- **Text zum Lesen**

=======

# Was darf über eine SPS gesteuert werden



## madman (14 November 2007)

Hallo zusammen,

meine Frage wäre welche Steuerungsaufgaben eine SPS übernehmen darf und welche nicht.

Gehe aber von einer "normalen"  SPS aus, keine  Sicherheits-SPS die bereits Katogorie 4  erfüllt.

Wo kann ich sowas nachlesen? Die Maschinenrichtlinien gehen darauf auch nicht ein.

Not-Aus Funktionen müssen ja mit zwangsgeführte Kontakte ausgeführt werden. Aber was ist normalen Steuerungsaufgaben wie Gasventil AUF und ZU bei einer Ofenanlage?   

Kann bei einer SPS sichergestellt werden das im Störfall der SPS oder Baugruppe die Ausgänge freigeschalten werden?


Gruß
Jürgen


----------



## Oberchefe (14 November 2007)

> Kann bei einer SPS sichergestellt werden das im Störfall der SPS oder Baugruppe die Ausgänge freigeschalten werden?


 
Nein, das kann zwar meistens so konfiguriert werden, es besteht aber immer noch ein Restrisiko daß es mal nicht so ist. Was mit einer "normalen" SPS geschaltet werden darf und was nicht hängt von der Risikobeurteilung ab. Es kann durchaus ein Gasventil betätigt werden wenn durch eine oder mehrere andere konstruktive Maßnahmen (maximal Durchsatz Begrenzung, Ventil welches bei Erlöschen der Flamme die Zufuhr schließt....) die maximal auftretende Gefahr entsprechend klein ist.


----------



## MeTh (15 November 2007)

Hallo,

seh dass genu so.
Wir haben bei uns z.B. eine Förderanlage, die über mehrere Hallen geht.
Wenn jetzt z.B. eine Palette zwischen zwei hallen steht und z.B. durch ein Brand ein Stromausfall entsteht, dann muss das Brandschutztor schliessen können.

Also wurde die Anlage so belassen. Wenn aber ein Stromausfall ist, und eine Palette drin steht, dann wird über eine USV Anlage das Band gestartet und das Brandschutztor wird "Freigefahren".

--> SPS steuert zwar das Band, im Sonderfall übernimmt Sicherheitssteuerung unabhängig von SPS.

LG MeTh.


----------



## Burkhard (2 Dezember 2007)

*Sicherheitssteuerungen?*

Mich würde interessieren was für eine Sicherheits-Steuerung das war und welche Kriterien eine Steuerung erfüllen muss um sich Sicherheits-Steuerung zu nennen?

Wenn diese Kriterien relativ einfach zu erfüllen sind, dann müsste diese Technik ja auch in den übrigen Steuerungen Einzug halten müssen...

=======

- **Datenblock**
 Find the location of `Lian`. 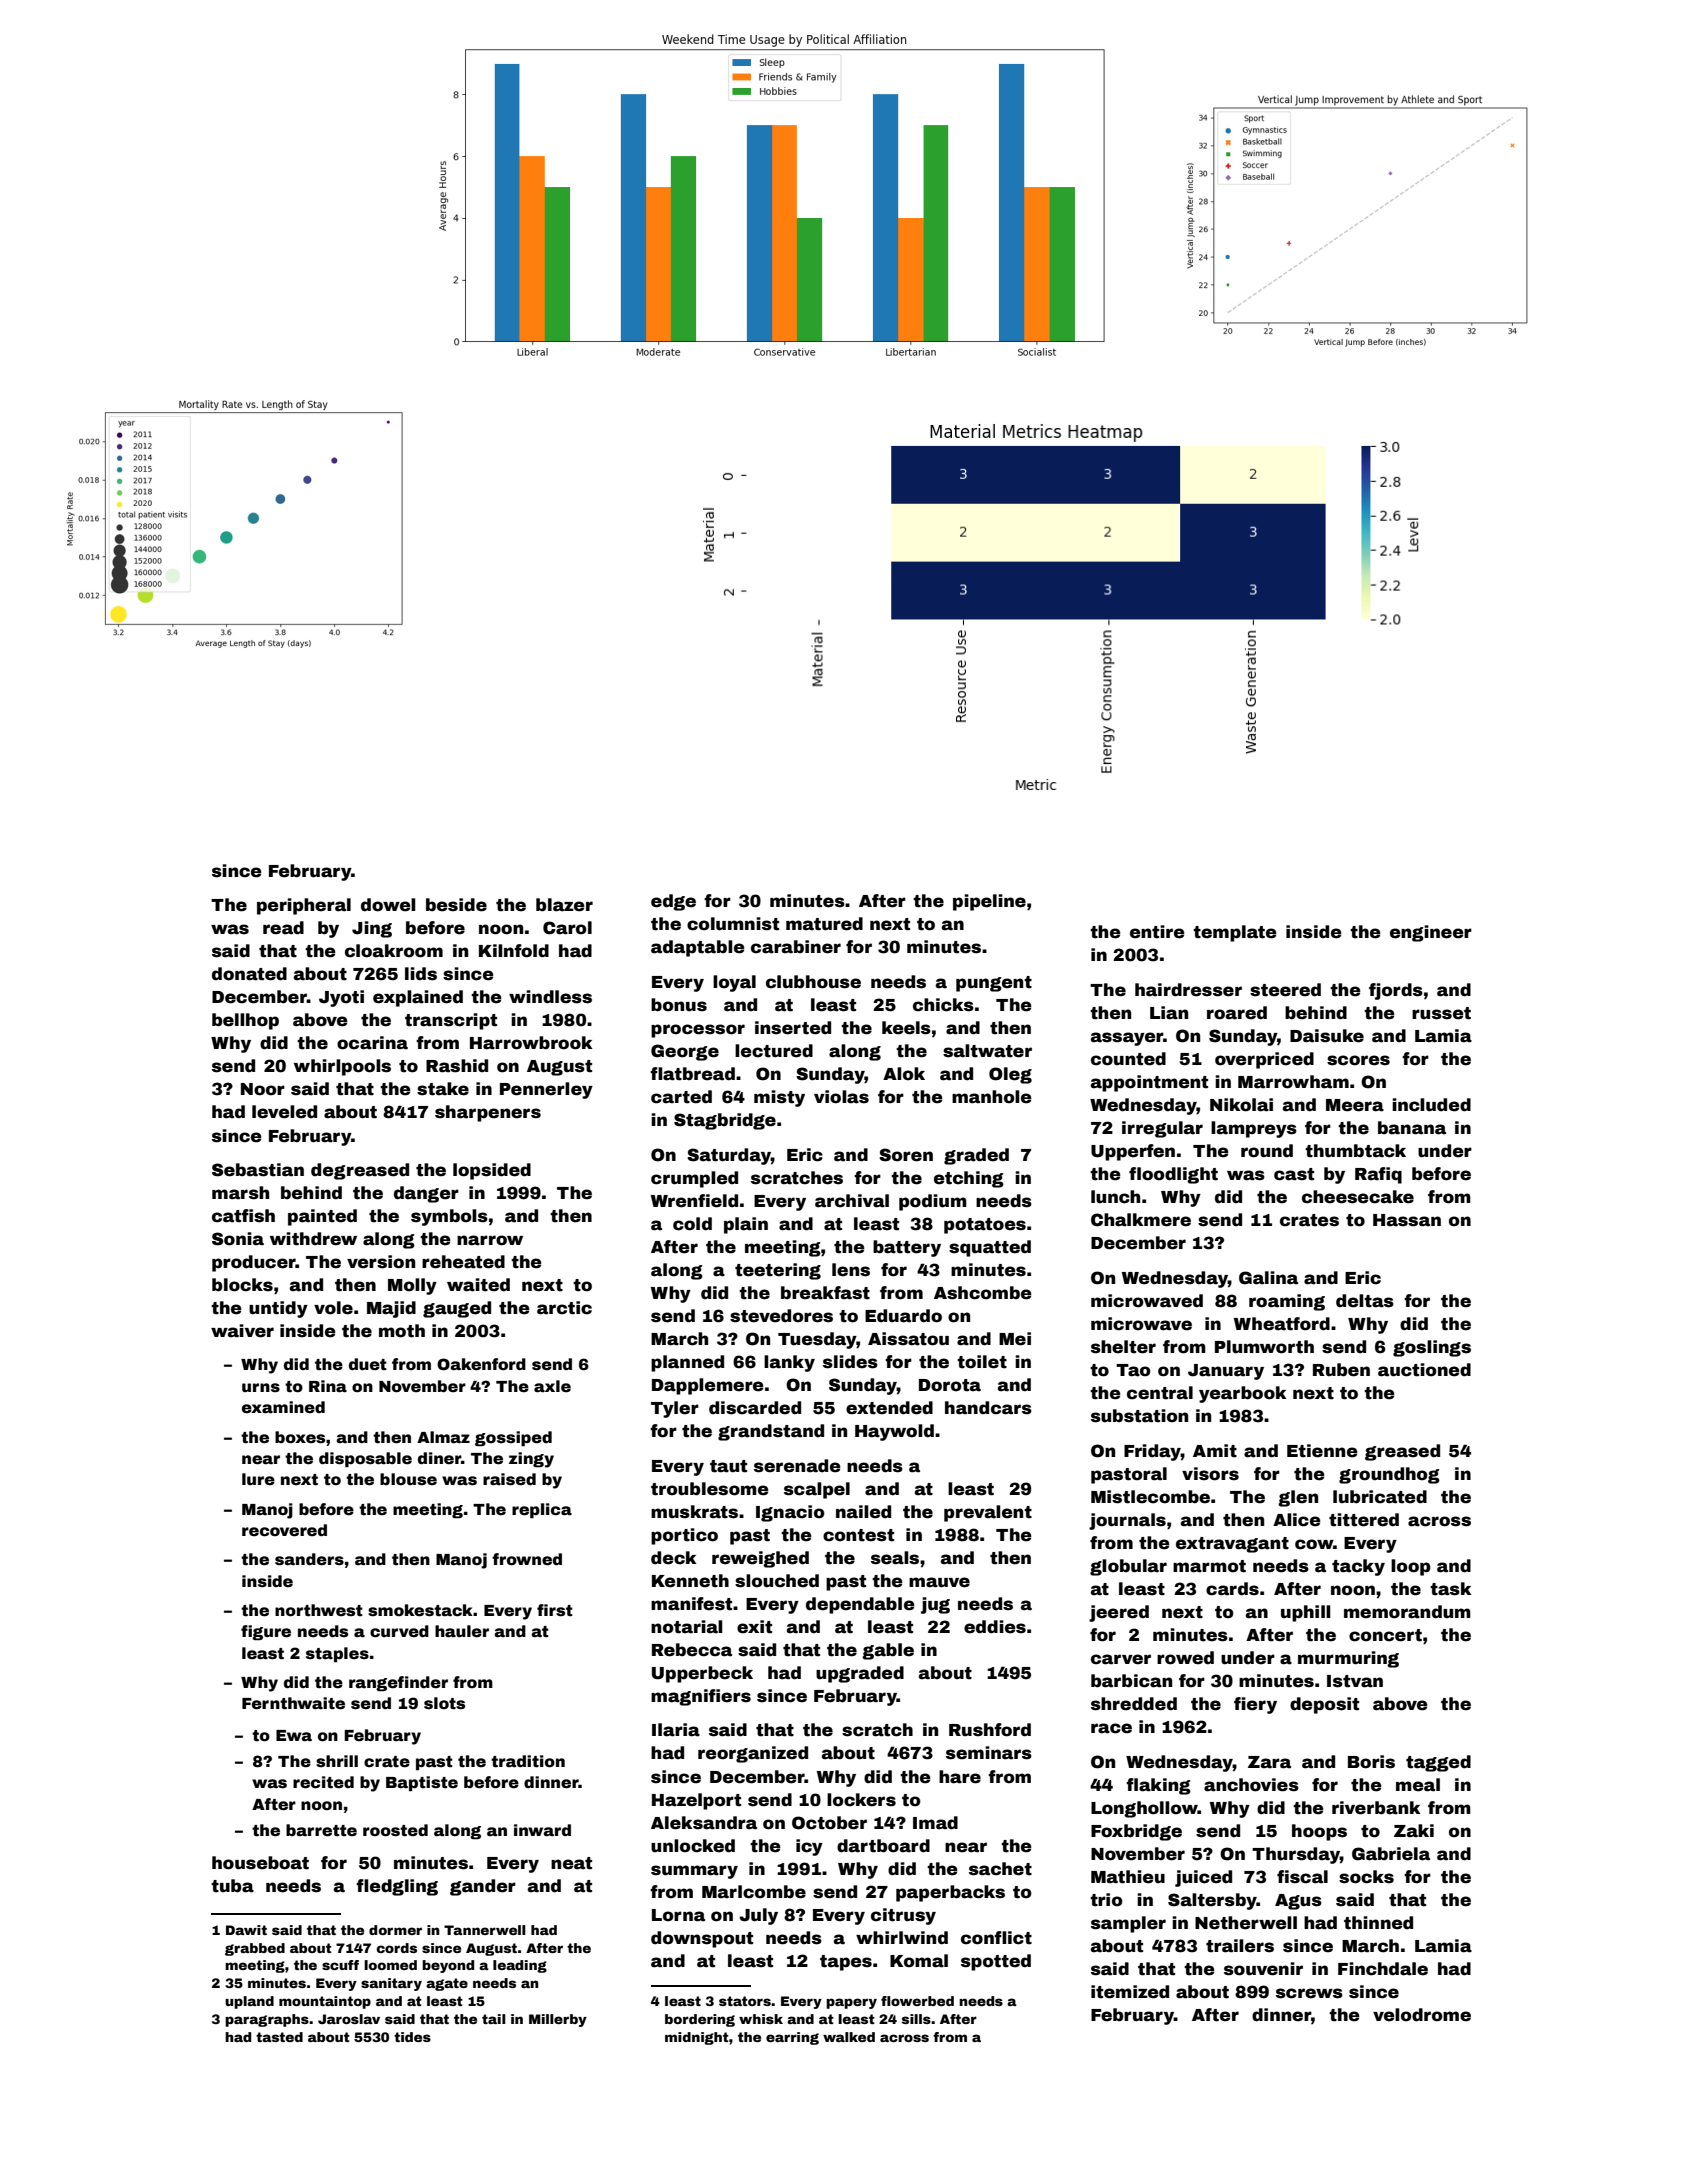

Lian is located at coordinates (1169, 1013).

=======

- **Aufgabe und Vorgaben**
Wie geht die Forumsdiskussion darüber weiter, was eine SPS steuern darf? Schreib die Fortsetzung ab dem letzten Satz des Textes.

- **Ergebnis folgt**
Mich würde interessieren wohin da der Trend geht in der modernen Steuerungs-Architektur von SPS bis IPC...


----------



## Pizza (2 Dezember 2007)

wir hatten bei uns eine PSS 3000 von Pilz

schau mal hierhttp://www.pilz.co.uk/products/control_communication/pss/f/modularctrl/index.de.jsp


----------



## madman (2 Dezember 2007)

Eine Sicherheitssteuerung muss als solche auch geprüft und klassifiziert werden. Meist ist hier ein redundantes System mit zwei CPU`s zu finden.  Denke schon das der Trend dazu führt solche System einzusetzen. Da man auf viele Sicherheitsbausteine verzichten kann und man somit einen Schaltschrank kleiner und auch schneller aufbauen kann. Dem Programmierer wird aber dadurch mehr Verantwortung übergeben. Schnell können kleine Änderungen katastrophale Auswirkungen haben. 

Gruß
Jürgen


----------



## Burkhard (2 Dezember 2007)

Wenn ich programmiere haben kleinste Änderungen immer katastrophale Folgen. Das wissen die Kunden und der Chef schon und das ist auch gut so!


----------



## madman (2 Dezember 2007)

Geht mir auch nicht anders. Glaube das viele Chefs nicht wissen was man alles anrichten kann. Den meisten interessiert nur die Funktion, nicht die Sicherheit oder die Bedienbarkeit eines Systems.


----------



## Burkhard (2 Dezember 2007)

Hallo Madman, was für Maschinen programmierst denn du so?? Ich programmiere Maschinen zur Herstellung von Drallrohren und von Gummireifen. Ausserdem auch Prüfmaschinen für Reifen und Drallrohre. Und du?


----------



## madman (3 Dezember 2007)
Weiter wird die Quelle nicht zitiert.